**PROBLEM:** Produce a copy of every line in the records that holds the string "agent".

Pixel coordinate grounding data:

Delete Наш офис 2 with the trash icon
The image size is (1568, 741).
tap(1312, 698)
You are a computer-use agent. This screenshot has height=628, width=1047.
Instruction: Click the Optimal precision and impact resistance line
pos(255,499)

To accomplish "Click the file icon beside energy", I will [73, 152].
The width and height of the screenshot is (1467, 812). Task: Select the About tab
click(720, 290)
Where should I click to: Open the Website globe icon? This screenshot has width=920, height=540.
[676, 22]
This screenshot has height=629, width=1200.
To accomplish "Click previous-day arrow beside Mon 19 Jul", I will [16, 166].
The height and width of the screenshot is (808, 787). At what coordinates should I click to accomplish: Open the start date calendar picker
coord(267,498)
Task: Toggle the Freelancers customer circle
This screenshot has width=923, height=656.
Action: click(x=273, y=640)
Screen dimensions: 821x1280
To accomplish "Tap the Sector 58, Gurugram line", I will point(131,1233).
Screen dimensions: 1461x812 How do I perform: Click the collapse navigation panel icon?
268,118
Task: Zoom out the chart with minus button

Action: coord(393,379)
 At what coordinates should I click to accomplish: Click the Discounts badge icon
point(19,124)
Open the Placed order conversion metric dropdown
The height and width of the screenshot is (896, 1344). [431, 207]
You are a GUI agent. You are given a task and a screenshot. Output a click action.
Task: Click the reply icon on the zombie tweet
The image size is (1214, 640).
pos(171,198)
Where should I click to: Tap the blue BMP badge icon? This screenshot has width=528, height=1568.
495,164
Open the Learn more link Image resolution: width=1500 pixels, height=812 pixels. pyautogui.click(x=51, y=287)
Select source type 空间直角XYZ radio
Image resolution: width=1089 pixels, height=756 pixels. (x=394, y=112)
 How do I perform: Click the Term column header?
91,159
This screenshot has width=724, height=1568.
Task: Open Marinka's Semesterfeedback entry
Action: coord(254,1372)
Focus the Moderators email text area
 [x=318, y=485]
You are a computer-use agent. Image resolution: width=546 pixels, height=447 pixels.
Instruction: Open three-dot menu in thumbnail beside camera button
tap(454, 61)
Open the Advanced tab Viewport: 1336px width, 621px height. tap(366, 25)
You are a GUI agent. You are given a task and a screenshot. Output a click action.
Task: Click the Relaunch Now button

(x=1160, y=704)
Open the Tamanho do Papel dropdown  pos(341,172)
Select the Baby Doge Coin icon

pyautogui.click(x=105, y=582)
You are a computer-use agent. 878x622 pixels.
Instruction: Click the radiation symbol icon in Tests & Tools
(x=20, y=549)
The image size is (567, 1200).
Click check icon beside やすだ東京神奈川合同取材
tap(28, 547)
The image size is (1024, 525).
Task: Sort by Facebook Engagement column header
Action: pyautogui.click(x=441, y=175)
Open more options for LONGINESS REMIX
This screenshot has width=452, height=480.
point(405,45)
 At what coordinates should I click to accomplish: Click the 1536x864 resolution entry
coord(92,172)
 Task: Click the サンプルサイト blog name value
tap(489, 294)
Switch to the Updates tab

**RESULT OF THE EXERCISE:**
You are a computer-use agent. This screenshot has height=628, width=1047.
You are a GUI agent. You are given a task and a screenshot. Output a click action.
You are a computer-use agent. Image resolution: width=546 pixels, height=447 pixels.
You are a GUI agent. You are given a task and a screenshot. Output a click action.
You are a computer-use agent. 878x622 pixels.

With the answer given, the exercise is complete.